* **WHAT THE TASK REQUIRES**:
Copy out, character for character, everything from the line containing "This screenshot has height=1233, width=1973." down to the line containing "Action: (x=281, y=249)", including both of those lines.

* **DATA PROVIDED**:
—————
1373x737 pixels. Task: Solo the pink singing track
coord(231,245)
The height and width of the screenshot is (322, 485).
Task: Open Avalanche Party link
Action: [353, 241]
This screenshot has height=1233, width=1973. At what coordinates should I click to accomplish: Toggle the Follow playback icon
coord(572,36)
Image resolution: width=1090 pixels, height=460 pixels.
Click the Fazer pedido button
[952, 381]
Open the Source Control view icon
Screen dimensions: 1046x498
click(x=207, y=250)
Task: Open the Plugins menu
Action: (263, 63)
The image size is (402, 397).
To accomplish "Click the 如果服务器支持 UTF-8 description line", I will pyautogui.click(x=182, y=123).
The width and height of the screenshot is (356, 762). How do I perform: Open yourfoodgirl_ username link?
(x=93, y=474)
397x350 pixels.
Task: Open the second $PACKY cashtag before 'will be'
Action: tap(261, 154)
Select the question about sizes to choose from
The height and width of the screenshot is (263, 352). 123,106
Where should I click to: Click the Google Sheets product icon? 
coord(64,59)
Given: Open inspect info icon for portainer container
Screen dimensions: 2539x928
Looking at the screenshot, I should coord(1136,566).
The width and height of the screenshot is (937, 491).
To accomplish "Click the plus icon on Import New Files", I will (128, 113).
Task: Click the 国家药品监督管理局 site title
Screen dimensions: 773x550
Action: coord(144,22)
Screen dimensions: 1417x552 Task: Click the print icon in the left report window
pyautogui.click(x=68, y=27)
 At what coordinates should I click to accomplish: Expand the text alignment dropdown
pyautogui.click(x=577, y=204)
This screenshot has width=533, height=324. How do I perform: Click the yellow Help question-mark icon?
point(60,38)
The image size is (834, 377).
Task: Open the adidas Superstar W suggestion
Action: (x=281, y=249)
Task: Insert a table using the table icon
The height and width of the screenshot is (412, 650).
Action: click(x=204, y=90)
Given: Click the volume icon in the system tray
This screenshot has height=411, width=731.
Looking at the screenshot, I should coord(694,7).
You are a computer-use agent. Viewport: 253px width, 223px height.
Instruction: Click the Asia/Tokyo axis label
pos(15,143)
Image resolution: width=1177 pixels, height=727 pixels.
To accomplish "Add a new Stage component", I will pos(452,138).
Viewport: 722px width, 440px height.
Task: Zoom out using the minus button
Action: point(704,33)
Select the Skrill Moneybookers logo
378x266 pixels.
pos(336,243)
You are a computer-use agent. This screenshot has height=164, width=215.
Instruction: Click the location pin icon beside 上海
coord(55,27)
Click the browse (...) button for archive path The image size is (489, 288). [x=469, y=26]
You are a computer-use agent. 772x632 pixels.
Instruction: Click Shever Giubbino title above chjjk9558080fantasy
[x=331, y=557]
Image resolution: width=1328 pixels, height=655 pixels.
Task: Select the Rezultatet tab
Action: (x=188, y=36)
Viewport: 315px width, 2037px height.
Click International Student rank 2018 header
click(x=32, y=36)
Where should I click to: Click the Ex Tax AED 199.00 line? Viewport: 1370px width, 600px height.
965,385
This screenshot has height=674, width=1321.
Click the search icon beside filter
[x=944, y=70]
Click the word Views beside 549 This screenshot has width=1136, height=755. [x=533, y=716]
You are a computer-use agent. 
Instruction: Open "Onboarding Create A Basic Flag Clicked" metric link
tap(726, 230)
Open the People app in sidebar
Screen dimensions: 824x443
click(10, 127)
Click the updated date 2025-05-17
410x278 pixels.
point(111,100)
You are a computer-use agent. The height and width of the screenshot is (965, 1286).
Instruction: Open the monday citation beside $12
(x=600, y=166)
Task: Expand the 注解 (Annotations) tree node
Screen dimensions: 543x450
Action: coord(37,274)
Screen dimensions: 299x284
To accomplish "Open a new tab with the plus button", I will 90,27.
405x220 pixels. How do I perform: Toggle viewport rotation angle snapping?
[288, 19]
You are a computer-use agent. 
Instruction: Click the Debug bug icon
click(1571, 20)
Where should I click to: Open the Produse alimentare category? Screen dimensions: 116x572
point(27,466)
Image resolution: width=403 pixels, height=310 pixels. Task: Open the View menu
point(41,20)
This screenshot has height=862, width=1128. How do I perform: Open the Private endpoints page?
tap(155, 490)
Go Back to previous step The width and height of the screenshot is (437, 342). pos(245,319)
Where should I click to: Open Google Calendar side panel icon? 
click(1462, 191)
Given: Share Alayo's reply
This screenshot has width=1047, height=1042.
—————
* **TASK RESULT**:
This screenshot has height=1233, width=1973. At what coordinates should I click to accomplish: Toggle the Follow playback icon
coord(572,36)
Image resolution: width=1090 pixels, height=460 pixels.
Click the Fazer pedido button
[952, 381]
Open the Source Control view icon
Screen dimensions: 1046x498
click(x=207, y=250)
Task: Open the Plugins menu
Action: (263, 63)
The image size is (402, 397).
To accomplish "Click the 如果服务器支持 UTF-8 description line", I will pyautogui.click(x=182, y=123).
The width and height of the screenshot is (356, 762). How do I perform: Open yourfoodgirl_ username link?
(x=93, y=474)
397x350 pixels.
Task: Open the second $PACKY cashtag before 'will be'
Action: tap(261, 154)
Select the question about sizes to choose from
The height and width of the screenshot is (263, 352). 123,106
Where should I click to: Click the Google Sheets product icon? 
coord(64,59)
Given: Open inspect info icon for portainer container
Screen dimensions: 2539x928
Looking at the screenshot, I should coord(1136,566).
The width and height of the screenshot is (937, 491).
To accomplish "Click the plus icon on Import New Files", I will (128, 113).
Task: Click the 国家药品监督管理局 site title
Screen dimensions: 773x550
Action: coord(144,22)
Screen dimensions: 1417x552 Task: Click the print icon in the left report window
pyautogui.click(x=68, y=27)
 At what coordinates should I click to accomplish: Expand the text alignment dropdown
pyautogui.click(x=577, y=204)
This screenshot has width=533, height=324. How do I perform: Click the yellow Help question-mark icon?
point(60,38)
The image size is (834, 377).
Task: Open the adidas Superstar W suggestion
Action: (x=281, y=249)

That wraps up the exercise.